§ INSTRUCTIONS TO FOLLOW
Starting from the line in which "[LinkedIn] (49, 2493)" appears, output every line down to the last line of the data below, exactly and without anything more.
** DATA TO PROCESS follows **
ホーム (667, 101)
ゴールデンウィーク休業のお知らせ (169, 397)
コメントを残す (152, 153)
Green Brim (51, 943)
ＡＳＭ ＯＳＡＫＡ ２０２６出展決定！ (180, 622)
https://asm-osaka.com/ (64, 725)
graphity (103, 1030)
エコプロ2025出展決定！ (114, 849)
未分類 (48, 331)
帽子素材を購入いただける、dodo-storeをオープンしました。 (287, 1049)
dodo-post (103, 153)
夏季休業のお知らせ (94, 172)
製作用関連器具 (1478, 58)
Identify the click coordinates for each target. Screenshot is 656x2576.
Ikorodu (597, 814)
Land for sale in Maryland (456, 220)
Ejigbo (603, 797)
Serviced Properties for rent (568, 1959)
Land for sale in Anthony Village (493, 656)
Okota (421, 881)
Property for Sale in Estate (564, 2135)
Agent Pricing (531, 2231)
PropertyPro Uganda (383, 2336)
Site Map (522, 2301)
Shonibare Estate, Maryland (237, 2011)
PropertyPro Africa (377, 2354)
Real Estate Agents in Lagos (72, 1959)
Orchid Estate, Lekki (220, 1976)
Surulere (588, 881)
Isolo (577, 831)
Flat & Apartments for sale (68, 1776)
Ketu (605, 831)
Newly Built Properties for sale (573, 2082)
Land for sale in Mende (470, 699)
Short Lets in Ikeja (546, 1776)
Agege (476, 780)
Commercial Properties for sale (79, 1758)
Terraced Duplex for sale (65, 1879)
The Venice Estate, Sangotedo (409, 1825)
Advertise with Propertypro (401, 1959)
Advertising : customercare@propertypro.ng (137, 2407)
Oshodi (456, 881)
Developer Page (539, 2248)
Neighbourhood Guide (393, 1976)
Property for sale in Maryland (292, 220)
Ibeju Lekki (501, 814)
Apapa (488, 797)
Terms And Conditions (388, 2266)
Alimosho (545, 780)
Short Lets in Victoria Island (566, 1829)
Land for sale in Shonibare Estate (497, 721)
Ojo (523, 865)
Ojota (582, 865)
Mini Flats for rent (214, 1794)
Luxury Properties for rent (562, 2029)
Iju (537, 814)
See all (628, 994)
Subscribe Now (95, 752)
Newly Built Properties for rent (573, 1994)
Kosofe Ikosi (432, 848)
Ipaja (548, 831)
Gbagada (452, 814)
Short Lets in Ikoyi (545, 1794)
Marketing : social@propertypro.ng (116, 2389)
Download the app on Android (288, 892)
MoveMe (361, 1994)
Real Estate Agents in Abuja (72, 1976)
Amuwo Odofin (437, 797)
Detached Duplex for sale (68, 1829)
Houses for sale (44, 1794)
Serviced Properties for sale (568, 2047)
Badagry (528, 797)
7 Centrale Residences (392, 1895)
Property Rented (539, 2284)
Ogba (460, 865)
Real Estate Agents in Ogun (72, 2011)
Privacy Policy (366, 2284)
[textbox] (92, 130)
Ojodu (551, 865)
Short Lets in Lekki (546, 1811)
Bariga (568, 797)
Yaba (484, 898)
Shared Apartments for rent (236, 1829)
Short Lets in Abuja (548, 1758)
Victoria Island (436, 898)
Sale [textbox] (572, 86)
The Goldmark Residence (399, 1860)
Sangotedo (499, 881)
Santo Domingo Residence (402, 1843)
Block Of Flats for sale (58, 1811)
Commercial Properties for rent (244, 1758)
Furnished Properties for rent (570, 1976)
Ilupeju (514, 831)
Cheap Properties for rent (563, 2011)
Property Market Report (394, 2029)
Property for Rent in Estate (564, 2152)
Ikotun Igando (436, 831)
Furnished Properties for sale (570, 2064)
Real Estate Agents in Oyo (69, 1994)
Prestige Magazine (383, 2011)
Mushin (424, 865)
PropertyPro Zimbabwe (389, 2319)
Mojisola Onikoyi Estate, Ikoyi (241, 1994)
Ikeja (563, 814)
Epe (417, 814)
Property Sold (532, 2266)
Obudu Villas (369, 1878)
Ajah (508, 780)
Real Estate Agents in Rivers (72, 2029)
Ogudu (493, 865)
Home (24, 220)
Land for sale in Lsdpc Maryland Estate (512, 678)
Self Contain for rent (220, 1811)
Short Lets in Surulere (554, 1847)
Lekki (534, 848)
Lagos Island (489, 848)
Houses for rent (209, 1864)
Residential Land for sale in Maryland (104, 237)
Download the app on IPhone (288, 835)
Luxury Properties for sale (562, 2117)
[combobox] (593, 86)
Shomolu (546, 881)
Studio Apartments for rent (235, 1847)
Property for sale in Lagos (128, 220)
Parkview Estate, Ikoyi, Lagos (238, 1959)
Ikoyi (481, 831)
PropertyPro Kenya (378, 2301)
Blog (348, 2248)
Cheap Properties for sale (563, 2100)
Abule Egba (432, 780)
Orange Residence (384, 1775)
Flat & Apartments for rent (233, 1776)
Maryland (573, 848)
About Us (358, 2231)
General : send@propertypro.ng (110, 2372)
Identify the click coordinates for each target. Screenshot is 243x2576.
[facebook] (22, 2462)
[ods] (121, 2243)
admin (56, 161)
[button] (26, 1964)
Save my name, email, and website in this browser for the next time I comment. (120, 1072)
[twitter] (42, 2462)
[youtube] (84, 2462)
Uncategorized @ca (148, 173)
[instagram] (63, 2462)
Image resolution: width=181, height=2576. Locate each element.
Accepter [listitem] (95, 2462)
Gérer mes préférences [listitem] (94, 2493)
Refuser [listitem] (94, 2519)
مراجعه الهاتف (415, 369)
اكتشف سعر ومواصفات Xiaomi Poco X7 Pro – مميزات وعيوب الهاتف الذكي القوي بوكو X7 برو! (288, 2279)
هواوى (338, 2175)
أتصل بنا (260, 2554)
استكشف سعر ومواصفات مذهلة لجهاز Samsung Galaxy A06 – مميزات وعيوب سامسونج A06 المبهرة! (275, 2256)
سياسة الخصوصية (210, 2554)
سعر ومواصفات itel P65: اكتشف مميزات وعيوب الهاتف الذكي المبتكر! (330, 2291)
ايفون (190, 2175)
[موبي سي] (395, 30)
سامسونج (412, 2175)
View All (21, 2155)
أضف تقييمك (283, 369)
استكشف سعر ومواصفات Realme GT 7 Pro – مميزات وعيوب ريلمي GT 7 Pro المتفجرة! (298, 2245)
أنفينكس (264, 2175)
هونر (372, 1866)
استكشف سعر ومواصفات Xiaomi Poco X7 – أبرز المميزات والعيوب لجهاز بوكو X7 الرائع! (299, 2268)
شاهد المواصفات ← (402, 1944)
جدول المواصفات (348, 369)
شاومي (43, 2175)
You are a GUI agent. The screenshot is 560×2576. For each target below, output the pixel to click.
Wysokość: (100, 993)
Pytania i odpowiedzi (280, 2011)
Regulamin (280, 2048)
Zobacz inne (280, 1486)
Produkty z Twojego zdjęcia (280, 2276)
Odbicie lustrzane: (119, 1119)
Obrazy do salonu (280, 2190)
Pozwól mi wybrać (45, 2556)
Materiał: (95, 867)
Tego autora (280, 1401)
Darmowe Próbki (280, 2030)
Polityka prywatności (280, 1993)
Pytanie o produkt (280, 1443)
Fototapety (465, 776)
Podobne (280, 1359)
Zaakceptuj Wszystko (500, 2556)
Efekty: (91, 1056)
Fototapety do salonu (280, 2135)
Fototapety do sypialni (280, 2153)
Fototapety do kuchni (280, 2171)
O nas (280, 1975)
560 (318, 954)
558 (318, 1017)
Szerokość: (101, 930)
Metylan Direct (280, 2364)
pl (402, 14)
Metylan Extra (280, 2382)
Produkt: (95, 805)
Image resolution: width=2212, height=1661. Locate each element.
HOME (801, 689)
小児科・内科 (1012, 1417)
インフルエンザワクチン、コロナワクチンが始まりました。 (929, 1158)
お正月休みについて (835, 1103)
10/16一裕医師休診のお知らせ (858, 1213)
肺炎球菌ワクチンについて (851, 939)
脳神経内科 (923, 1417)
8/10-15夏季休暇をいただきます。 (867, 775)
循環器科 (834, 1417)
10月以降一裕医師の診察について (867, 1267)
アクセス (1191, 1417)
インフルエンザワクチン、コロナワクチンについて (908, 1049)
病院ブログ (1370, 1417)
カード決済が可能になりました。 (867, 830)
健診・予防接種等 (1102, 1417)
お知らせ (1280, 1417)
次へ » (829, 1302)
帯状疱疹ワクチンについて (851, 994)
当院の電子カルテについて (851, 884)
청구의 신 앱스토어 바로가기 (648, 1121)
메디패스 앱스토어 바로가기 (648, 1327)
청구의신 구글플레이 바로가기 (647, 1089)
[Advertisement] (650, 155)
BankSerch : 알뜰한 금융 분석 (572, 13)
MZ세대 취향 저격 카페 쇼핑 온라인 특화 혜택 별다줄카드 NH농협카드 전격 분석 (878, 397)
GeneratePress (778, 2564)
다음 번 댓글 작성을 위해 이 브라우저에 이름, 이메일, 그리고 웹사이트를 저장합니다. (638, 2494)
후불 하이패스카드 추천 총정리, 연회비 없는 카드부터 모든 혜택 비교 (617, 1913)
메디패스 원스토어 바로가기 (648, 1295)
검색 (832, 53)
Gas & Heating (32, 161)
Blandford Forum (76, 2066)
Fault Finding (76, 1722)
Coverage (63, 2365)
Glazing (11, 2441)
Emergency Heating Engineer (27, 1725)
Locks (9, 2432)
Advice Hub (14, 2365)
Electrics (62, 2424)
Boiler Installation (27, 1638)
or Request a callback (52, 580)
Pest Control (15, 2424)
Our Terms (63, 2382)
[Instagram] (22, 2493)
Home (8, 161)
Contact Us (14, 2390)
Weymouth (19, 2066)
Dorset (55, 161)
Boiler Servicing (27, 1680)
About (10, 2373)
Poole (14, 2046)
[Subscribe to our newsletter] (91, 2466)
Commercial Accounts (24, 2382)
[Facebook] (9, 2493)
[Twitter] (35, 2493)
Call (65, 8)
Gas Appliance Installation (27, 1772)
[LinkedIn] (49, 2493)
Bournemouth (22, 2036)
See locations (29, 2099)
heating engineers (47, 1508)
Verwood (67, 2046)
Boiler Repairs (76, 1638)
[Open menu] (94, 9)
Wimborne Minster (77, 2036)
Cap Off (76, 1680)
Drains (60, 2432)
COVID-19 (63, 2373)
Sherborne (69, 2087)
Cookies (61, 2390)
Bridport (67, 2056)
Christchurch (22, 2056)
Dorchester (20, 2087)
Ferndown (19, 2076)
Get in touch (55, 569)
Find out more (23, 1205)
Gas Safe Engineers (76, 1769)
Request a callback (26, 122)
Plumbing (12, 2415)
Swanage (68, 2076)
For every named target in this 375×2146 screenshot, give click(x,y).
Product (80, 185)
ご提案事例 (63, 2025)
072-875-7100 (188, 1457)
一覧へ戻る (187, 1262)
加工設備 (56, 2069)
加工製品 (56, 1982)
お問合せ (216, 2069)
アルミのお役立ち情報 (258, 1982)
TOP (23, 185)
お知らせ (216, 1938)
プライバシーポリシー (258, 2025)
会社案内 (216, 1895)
** End of DATA TO PROCESS **
§ OUTPUT FOR THIS EXERCISE
[LinkedIn] (49, 2493)
Bournemouth (22, 2036)
See locations (29, 2099)
heating engineers (47, 1508)
Verwood (67, 2046)
Boiler Repairs (76, 1638)
[Open menu] (94, 9)
Wimborne Minster (77, 2036)
Cap Off (76, 1680)
Drains (60, 2432)
COVID-19 (63, 2373)
Sherborne (69, 2087)
Cookies (61, 2390)
Bridport (67, 2056)
Christchurch (22, 2056)
Dorchester (20, 2087)
Ferndown (19, 2076)
Get in touch (55, 569)
Find out more (23, 1205)
Gas Safe Engineers (76, 1769)
Request a callback (26, 122)
Plumbing (12, 2415)
Swanage (68, 2076)
For every named target in this 375×2146 screenshot, give click(x,y).
Product (80, 185)
ご提案事例 (63, 2025)
072-875-7100 (188, 1457)
一覧へ戻る (187, 1262)
加工設備 (56, 2069)
加工製品 (56, 1982)
お問合せ (216, 2069)
アルミのお役立ち情報 (258, 1982)
TOP (23, 185)
お知らせ (216, 1938)
プライバシーポリシー (258, 2025)
会社案内 (216, 1895)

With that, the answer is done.